AIM OF THE EXERCISE: Every record below is to be restated word for word.

PROVIDED ENTRIES:

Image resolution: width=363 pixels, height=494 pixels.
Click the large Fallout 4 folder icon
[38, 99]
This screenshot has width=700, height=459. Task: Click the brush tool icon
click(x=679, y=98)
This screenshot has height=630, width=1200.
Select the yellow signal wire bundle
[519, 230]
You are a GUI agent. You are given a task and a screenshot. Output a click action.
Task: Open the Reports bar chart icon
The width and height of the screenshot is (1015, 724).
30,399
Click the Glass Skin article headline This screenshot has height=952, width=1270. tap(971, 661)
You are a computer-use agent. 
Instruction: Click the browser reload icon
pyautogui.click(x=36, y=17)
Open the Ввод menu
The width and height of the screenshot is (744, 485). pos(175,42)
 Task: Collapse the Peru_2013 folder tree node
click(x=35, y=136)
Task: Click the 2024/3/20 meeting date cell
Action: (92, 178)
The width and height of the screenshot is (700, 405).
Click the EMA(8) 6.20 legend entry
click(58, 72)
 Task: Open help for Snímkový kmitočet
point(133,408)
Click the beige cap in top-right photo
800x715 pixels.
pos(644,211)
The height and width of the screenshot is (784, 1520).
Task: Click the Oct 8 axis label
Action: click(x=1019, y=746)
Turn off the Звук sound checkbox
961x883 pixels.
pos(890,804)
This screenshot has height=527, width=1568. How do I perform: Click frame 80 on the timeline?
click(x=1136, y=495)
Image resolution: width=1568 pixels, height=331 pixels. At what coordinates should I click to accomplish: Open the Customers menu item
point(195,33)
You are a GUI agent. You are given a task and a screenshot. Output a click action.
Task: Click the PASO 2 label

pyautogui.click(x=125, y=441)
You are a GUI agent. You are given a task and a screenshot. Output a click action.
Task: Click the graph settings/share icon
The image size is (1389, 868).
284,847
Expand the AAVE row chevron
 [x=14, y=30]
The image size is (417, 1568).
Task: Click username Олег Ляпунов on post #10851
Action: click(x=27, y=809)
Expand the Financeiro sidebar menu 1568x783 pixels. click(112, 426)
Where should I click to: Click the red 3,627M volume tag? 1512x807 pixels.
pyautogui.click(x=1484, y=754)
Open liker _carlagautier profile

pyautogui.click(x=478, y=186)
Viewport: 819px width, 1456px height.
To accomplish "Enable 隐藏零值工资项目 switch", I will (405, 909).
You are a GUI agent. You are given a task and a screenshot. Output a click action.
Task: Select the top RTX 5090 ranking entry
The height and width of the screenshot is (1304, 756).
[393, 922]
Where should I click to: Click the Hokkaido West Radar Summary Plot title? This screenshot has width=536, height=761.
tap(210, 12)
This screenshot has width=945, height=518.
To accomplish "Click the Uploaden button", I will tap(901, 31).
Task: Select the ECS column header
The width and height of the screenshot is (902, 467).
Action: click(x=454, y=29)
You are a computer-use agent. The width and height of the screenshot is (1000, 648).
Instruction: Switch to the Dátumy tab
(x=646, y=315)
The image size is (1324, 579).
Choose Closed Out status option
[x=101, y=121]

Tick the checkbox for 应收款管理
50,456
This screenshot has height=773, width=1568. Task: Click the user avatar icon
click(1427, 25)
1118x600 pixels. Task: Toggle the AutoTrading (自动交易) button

SOLUTION:
Image resolution: width=363 pixels, height=494 pixels.
Click the large Fallout 4 folder icon
[38, 99]
This screenshot has width=700, height=459. Task: Click the brush tool icon
click(x=679, y=98)
This screenshot has height=630, width=1200.
Select the yellow signal wire bundle
[519, 230]
You are a GUI agent. You are given a task and a screenshot. Output a click action.
Task: Open the Reports bar chart icon
The width and height of the screenshot is (1015, 724).
30,399
Click the Glass Skin article headline This screenshot has height=952, width=1270. tap(971, 661)
You are a computer-use agent. 
Instruction: Click the browser reload icon
pyautogui.click(x=36, y=17)
Open the Ввод menu
The width and height of the screenshot is (744, 485). pos(175,42)
 Task: Collapse the Peru_2013 folder tree node
click(x=35, y=136)
Task: Click the 2024/3/20 meeting date cell
Action: (92, 178)
The width and height of the screenshot is (700, 405).
Click the EMA(8) 6.20 legend entry
click(58, 72)
 Task: Open help for Snímkový kmitočet
point(133,408)
Click the beige cap in top-right photo
800x715 pixels.
pos(644,211)
The height and width of the screenshot is (784, 1520).
Task: Click the Oct 8 axis label
Action: click(x=1019, y=746)
Turn off the Звук sound checkbox
961x883 pixels.
pos(890,804)
This screenshot has height=527, width=1568. How do I perform: Click frame 80 on the timeline?
click(x=1136, y=495)
Image resolution: width=1568 pixels, height=331 pixels. At what coordinates should I click to accomplish: Open the Customers menu item
point(195,33)
You are a GUI agent. You are given a task and a screenshot. Output a click action.
Task: Click the PASO 2 label

pyautogui.click(x=125, y=441)
You are a GUI agent. You are given a task and a screenshot. Output a click action.
Task: Click the graph settings/share icon
The image size is (1389, 868).
284,847
Expand the AAVE row chevron
 [x=14, y=30]
The image size is (417, 1568).
Task: Click username Олег Ляпунов on post #10851
Action: click(x=27, y=809)
Expand the Financeiro sidebar menu 1568x783 pixels. click(112, 426)
Where should I click to: Click the red 3,627M volume tag? 1512x807 pixels.
pyautogui.click(x=1484, y=754)
Open liker _carlagautier profile

pyautogui.click(x=478, y=186)
Viewport: 819px width, 1456px height.
To accomplish "Enable 隐藏零值工资项目 switch", I will (405, 909).
You are a GUI agent. You are given a task and a screenshot. Output a click action.
Task: Select the top RTX 5090 ranking entry
The height and width of the screenshot is (1304, 756).
[393, 922]
Where should I click to: Click the Hokkaido West Radar Summary Plot title? This screenshot has width=536, height=761.
tap(210, 12)
This screenshot has width=945, height=518.
To accomplish "Click the Uploaden button", I will tap(901, 31).
Task: Select the ECS column header
The width and height of the screenshot is (902, 467).
Action: click(x=454, y=29)
You are a computer-use agent. The width and height of the screenshot is (1000, 648).
Instruction: Switch to the Dátumy tab
(x=646, y=315)
The image size is (1324, 579).
Choose Closed Out status option
[x=101, y=121]

Tick the checkbox for 应收款管理
50,456
This screenshot has height=773, width=1568. Task: Click the user avatar icon
click(1427, 25)
1118x600 pixels. Task: Toggle the AutoTrading (自动交易) button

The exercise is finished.